━━ DATA RECORDS

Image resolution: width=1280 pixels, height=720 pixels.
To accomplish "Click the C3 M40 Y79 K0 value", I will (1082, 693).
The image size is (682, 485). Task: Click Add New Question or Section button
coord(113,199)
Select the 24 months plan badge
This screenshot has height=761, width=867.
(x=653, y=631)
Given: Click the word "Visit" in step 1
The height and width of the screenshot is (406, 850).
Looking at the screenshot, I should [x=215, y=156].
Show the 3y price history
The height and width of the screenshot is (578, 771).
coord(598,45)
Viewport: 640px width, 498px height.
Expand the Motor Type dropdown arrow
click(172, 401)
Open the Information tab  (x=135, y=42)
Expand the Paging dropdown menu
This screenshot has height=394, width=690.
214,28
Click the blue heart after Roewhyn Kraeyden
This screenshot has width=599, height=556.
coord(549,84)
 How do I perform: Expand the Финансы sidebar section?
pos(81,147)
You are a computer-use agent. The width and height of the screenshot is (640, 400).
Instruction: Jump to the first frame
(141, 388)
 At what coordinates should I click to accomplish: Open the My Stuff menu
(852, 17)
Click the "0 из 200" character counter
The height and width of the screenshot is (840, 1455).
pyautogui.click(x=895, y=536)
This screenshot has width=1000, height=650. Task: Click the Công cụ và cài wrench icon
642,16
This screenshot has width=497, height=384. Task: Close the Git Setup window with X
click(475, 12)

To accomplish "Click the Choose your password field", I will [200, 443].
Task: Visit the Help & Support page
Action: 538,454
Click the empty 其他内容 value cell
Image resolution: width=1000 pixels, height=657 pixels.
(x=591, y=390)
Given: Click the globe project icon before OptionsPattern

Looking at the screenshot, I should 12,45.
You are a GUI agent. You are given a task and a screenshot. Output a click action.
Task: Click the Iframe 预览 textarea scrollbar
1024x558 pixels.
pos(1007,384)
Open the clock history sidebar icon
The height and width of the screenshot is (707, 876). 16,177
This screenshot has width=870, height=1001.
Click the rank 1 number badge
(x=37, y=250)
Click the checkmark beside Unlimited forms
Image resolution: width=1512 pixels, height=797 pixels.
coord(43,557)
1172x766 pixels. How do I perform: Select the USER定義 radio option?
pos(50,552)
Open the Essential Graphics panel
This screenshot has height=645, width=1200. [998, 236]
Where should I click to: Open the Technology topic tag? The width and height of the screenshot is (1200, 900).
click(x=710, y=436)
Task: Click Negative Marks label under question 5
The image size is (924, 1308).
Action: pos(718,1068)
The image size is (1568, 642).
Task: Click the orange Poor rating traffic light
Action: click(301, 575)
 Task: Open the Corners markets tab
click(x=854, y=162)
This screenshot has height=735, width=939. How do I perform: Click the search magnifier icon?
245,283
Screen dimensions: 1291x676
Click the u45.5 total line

━━━━

PROBLEM TO SOLVE: Across the entries, each line containing the word "agent" is to be counted once; the total alone is to be given.

RESPONSE: 2